Pueblo Reservoir is one of southeastern Colorado's most valuable water resources. The reservoir provides irrigation, municipal, and industrial water to various entities throughout the region. The reservoir also provides flood control, recreational activities, sport fishing, and wildlife enhancement to the region. The Bureau of Reclamation is working to meet its goal to issue a Final Environmental Impact Statement (EIS) on the Southern Delivery System project (SDS). SDS is a regional water-delivery project that has been proposed to provide a safe, reliable, and sustainable water supply through the foreseeable future (2046) for Colorado Springs, Fountain, Security, and Pueblo West. Discussions with the Bureau of Reclamation and the U.S. Geological Survey led to a cooperative agreement to simulate the hydrodynamics and water quality of Pueblo Reservoir. This work has been completed and described in a previously published report, U.S. Geological Survey Scientific Investigations Report 2008-5056. Additionally, there was a need to make comparisons of simulated hydrodynamics and water quality for projected demands associated with the various EIS alternatives and plans by Pueblo West to discharge treated water into the reservoir. Plans by Pueblo West are fully independent of the SDS project.

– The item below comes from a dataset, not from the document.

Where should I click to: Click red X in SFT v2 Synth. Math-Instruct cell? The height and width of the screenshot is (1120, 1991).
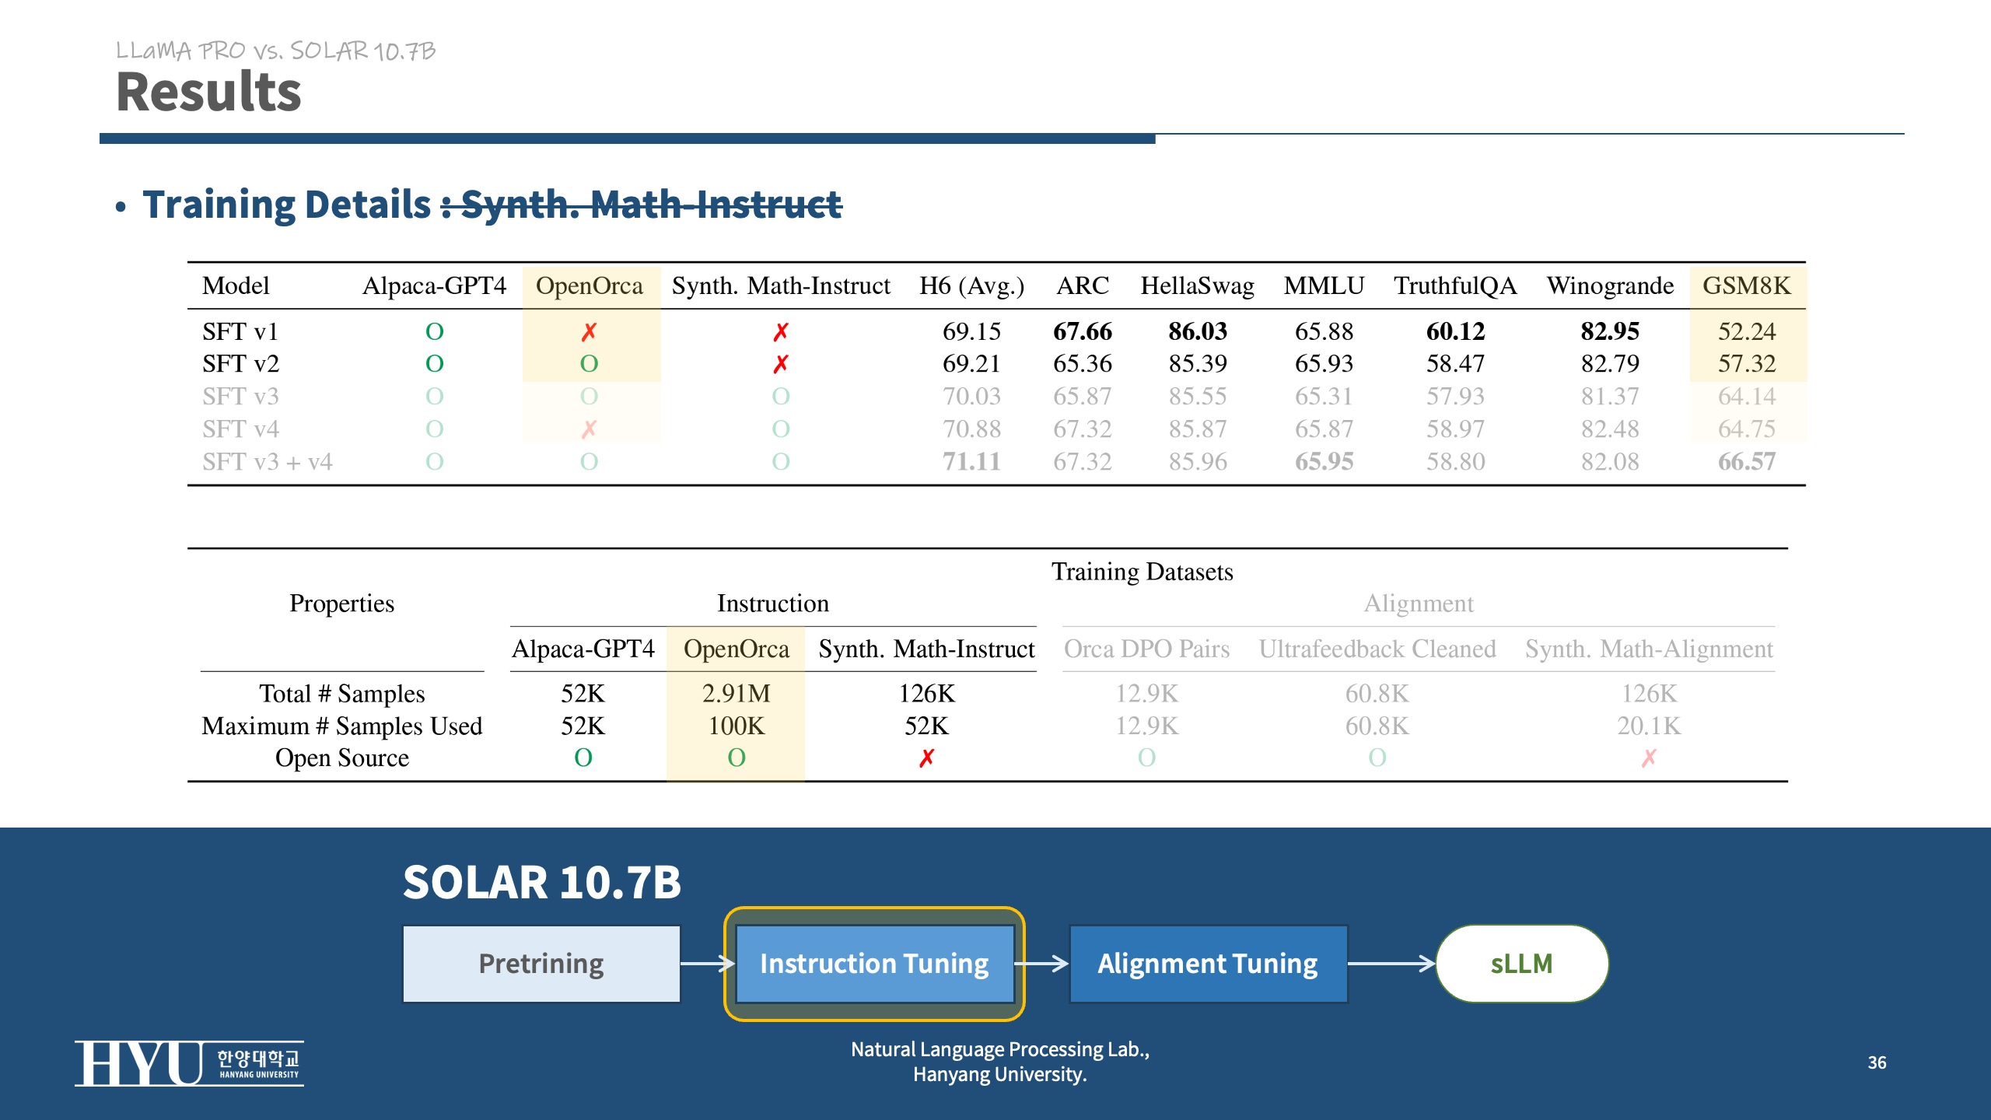pos(780,363)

This report compares simulated hydrodynamics and water quality for projected demands in Pueblo Reservoir resulting from changes in inflow and water quality entering the reservoir, and from changes to withdrawals from the reservoir as projected for the year 2046. Four of the seven EIS alternatives were selected for scenario simulations. The four U.S. Geological Survey simulation scenarios were the No Action scenario (EIS Alternative 1), the Downstream Diversion scenario (EIS Alternative 2), the Upstream Return-Flow scenario (EIS Alternative 4), and the Upstream Diversion scenario (EIS Alternative 7). Additionally, the results of an Existing Conditions scenario (water years 2000 through 2002) were compared to the No Action scenario (projected demands in 2046) to assess changes in water quality over time. All scenario modeling used an external nutrient-decay model to simulate degradation and assimilation of nutrients along the riverine reach upstream from Pueblo Reservoir.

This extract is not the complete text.